The parallel exploration of parameters and processing strategies by Xsolve was particularly advantageous in solving challenging data sets. For instance, the JCSG solved 16 structures from twinned data sets using the MAD/SAD method, with twin fractions ranging from 0.14 to 0.48 (PDB entries 2i5i , 2p4g , 2pfw , 2pfx , 2prx , 2pyq , 2q02 , 2q22 , 3db2 , 3duk , 3ejn , 3fxa , 3kst , 3mc3 , 3b9t and 3lws ). In these cases, traces were obtained from a solution in the apparent higher order space group as well as the correct space group and different phasing/density-modification/tracing program combinations. In many instances structures were solved in both space groups, but often initial traces were better in the higher space group. Similarly, Xsolve has allowed the JCSG to evaluate multiple solutions when the initial space group is ambiguous.

3.1. Insights from reprocessing 36 data sets

36 previously solved data sets were selected across various resolutions, space groups and sizes (Table 1).

Table 1
Characteristics of the 36 data sets selected for reprocessing

The information in this table may differ from that displayed in the PDB archive. For some targets data were collected from an additional crystal to facilitate refinement.

PDB code	Space group	Sequence length	Molecules in asymmetric unit	Resolution (Å)
3mcp	P4₃2₁2	365	1	3.0
3n0v	P2₁	285	4	2.89
3ksr	P4₃2₁2	289	1	2.8
3ec4	P2₁2₁2₁	227	2	2.8
3k8r	I4	123	2	2.75
3cuc	P3₁21	290	2	2.71
3k9i	P6₁22	117	1	2.71
3do5	C222₁	326	1	2.7
3bjq	P2₁	315	10	2.6
2qdr	P6₂22	302	2	2.6
3dxq	P2₁2₁2	300	2	2.55
2re3	P4₃2₁2	193	2	2.53
YP_001197814.1	P6₁22	236	1	2.5
3knz	P2₁2₁2₁	347	6	2.5
3d1c	P4₃2₁2	368	1	2.4
2op5	P2₁2₁2₁	116	6	2.35
3dxp	P2₁2₁2	358	1	2.32
3dde	P2₁22₁	238	2	2.3
3d7q	P4₃2₁2	111	2	2.3
3dkq	P4₁2₁2	224	3	2.26
NP_388303.1	P2₁2₁2₁	140	1	2.06
3k6o	C2	223	2	2
3htv	C222₁	309	1	1.95
3gyc	P2₁	392	2	1.85
3kog	I2₁2₁2₁	255	1	1.85
3fcr	C2	457	1	1.8
2p7i	I422	249	2	1.75
2pfx	P6₃	190	2	1.7
2qeu	P6₁22	140	3	1.65
2ou5	P2₁2₁2₁	174	2	1.6
3f8x	P1	147	4	1.55
3hdx	P4₁2₁2	477	1	1.5
3gr3	P2₁2₁2₁	229	2	1.45
3isx	C2	331	1	1.4
2qjw	P2₁	175	4	1.35
3hwu	H3	146	1	1.3

Fig. 3 graphically represents the completeness of traces resulting from distinct data-processing strategies in Xsolve. While the numbers of output traces are only shown for the correct content of the asymmetric unit and are summarized over wavelength combinations, the figure bears out that Xsolve's volume of output exceeds what can efficiently be visually inspected in a high-throughput production environment. In 33 out of 36 cases (92%) Buccaneer reported the most complete trace. ARP/wARP traces, shown in the foreground, exhibit a high degree of completeness at higher resolutions. For the seven data sets at a resolution of 1.6 Å or better, two of the most complete traces resulted from ARP/wARP, one from RESOLVE and the remainder from Buccaneer. At lower resolution, RESOLVE (mid-section) and Buccaneer (background) provide traces that are more complete than those of ARP/wARP (Table 2).

Table 2
Average percentage of side chains docked into electron density for each of the three model-building programs and the number of data sets for which it produced the most complete trace

The average was calculated over all models that had 40% or more of side chains docked.

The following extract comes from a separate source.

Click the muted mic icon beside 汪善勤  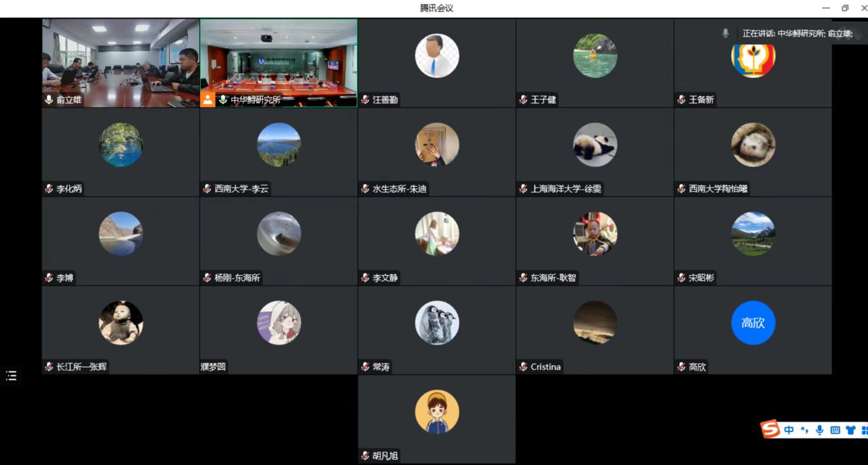pyautogui.click(x=366, y=100)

	ARP/wARP	RESOLVE	Buccaneer
All resolutions (%)	84.7	72.7	89.5
Better than 1.8 Å (%)	87.1	83.3	89.2
Worse than 2.5 Å (%)	0	60.1	87.2
No. of top traces	2	1	33

Figure 3
Fraction of residues from the sequence docked into the electron density for traces resulting from 36 reprocessed data sets. Depicted on the horizontal axis in the plane of the figure are the data sets, ranging in resolution from 1.3 to 3.0 Å. On the perpendicular horizontal axis are the processing strategies, with ARP/wARP traces in the foreground, RESOLVE traces in the middle and Buccaneer traces towards the back. The vertical axis represents the fraction of residues from the sequence docked into the electron density. Results are shown for the correct space group and number of molecules in the asymmetric unit and the most complete wavelength combination.

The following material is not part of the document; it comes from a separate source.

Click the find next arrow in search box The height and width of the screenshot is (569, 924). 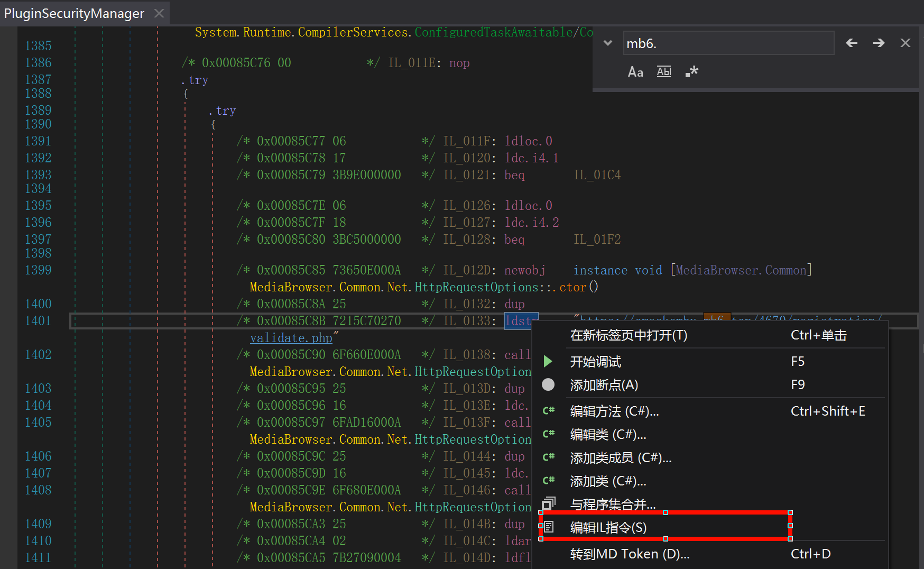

Particularly successful was the combination XDS/SHARP/Buccaneer, which accounted for 42% of all top traces (the greatest proportion of residues docked reported) across all resolutions (Fig. 4). However, all indexing, phasing and model-building software programs are represented among the top traces. Qualitatively, it was observed that while Buccaneer reports more complete traces, its error rate, i.e. fragments incorrectly docked into the density, tends to be higher than RESOLVE's at lower resolution. Buccaneer is also fast, in one case tracing more than 3000 residues to 92% completeness in 90 min (PDB entry 3bjq ; Table 1).

Figure 4
Number of times an indexing, phasing and model-building combination contributed the top trace for the 36 targets.

In Xsolve's design, more important than a strategy's ability to produce a top trace is simply that it differs from others and thus contains additional information. Manually evaluating each trace would be prohibitively labor-intensive, as Xsolve can produce dozens. ConsensusModeler capitalizes on the divergence in accuracy and completeness of input traces and computes a trace that is better than any input.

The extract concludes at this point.